The human spine is made of thirty-two separate vertebral segments that are separated by intervertebral discs made of collagen and ligaments. These discs are shock absorbers and allow a limited degree of flexibility and motion at each spinal segment. The cumulative effect allows a full range of movement around the axis of the spine, especially the neck (cervical) and lower back (lumbar spine).
Motion between each segment is limited by the tough outer disc ligaments and the joints that move (articulate) at each spinal level (the facet joint). Under each joint, just behind the disc, is a pair of nerve roots that exit the spinal canal. The exiting hole (foramina) that surrounds the nerve (disc in front, joints above and below) is relatively small and has little room for anything besides the exiting nerve.
Normal life stressors compounded by traumatic injuries to the spinal architecture cause degeneration in the discs and the joints of the spine. With age, injury, poor posture there is cumulative damage to the bone or joints of the spine:
As disc material slowly wears out, ligaments loosen and excess motion occurs at the joint.
The body naturally and necessarily thickens the ligaments that hold the bones together.
Over time, the thick ligaments tend to calcify, resulting in flecks of bone or bone spur formation.
As the central spinal canal and the foramina thicken their ligaments, compression of the nervous system causes clinical symptoms.

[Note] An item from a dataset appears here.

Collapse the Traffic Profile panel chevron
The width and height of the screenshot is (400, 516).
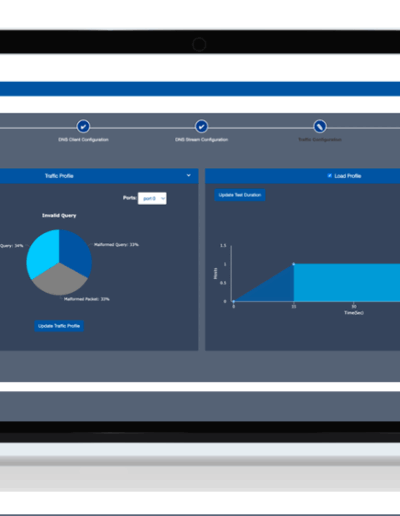[x=189, y=175]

Degenerative changes to normal vital tissue begin in early adulthood, but usually this slow process does not present with nervous system compression until we are in our sixties or seventies. Factors that can accelerate the degenerative process and bone spur growth include:
Congenital or heredity
Life-style, including poor posture
Traumatic forces, especially sports related injuries and motor vehicle accidents
As always, to help avoid or minimize back pain it is generally advisable to stay well conditioned (both in terms of aerobics and strength) and to maintain good posture throughout one's life.